JAMES DOCHARTY, A.R.S.A.
Born, 1829 (?) ; died, April 1878.

Docharty was born in the calico-printing district of the Vale of Leven, at Bonhill, near Dumbarton, where his father was employed in one of the numerous works for which that locality divides its fame with football-playing. He served his apprenticeship as a patterndesigner, which profession he pursued in Glasgow till about 1861, when he took seriously to the profession of a landscape-painter, for which he always had a strong predilection. His first studies of any consequence were made at the village of Ardenadarn, a watering-place on the Holy Loch on the Clyde, after which the establishment of the Glasgow Institute of the Fine Arts afforded him an opportunity of putting his works before the public. The quality of his landscapes, in which the character of Scottish landscape was simply and truthfully delineated, rapidly brought him into notice, and led to his election as an Associate of the Scottish Academy in 1877. He was a regular exhibitor at the local exhibitions, the Scottish Academy, and during the last few years of his life, at the Royal Academy, where his works were favourably noticed. In the spring of 1866, on account of his health beginning to fail, he left for a trip to Egypt, in the course of which he made some sketches of Nile scenery which he never wrought out; and afterwards spent some months at the Isle of Wight, in spite of which the pulmonary complaint from which he had been suffering terminated fatally in Glasgow in 1878.

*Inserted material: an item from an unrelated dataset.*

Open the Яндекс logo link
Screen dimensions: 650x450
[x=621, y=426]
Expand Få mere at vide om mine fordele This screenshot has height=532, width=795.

While his works rose far above mediocrity, they never aspired to or touched the sublimer aspects of nature. The scenery in the neighbourhood of his native place gave a tone to all his works, and he wisely confined himself to the delineation of a similar class of subject. The hills and lochs of Perthshire afforded him abundance of inexhaustible material, and this he utilised in a direct and simple manner, sometimes approaching, but seldom or never passing, the verge of poetical expression. Among his most successful works were—the Haunt of the Red Deer, the Head of Loch Lomond at Ardlui, the Trosachs, and the Falls of the Dochart at Killin. He was an earnest student of nature and an industrious worker, his efforts being further spurred on by the fact that his children were mostly mutes. His careful habits enabled him, with the addition of a fund realised by the sale of his remaining works and sketches after death, to provide for the future of his family.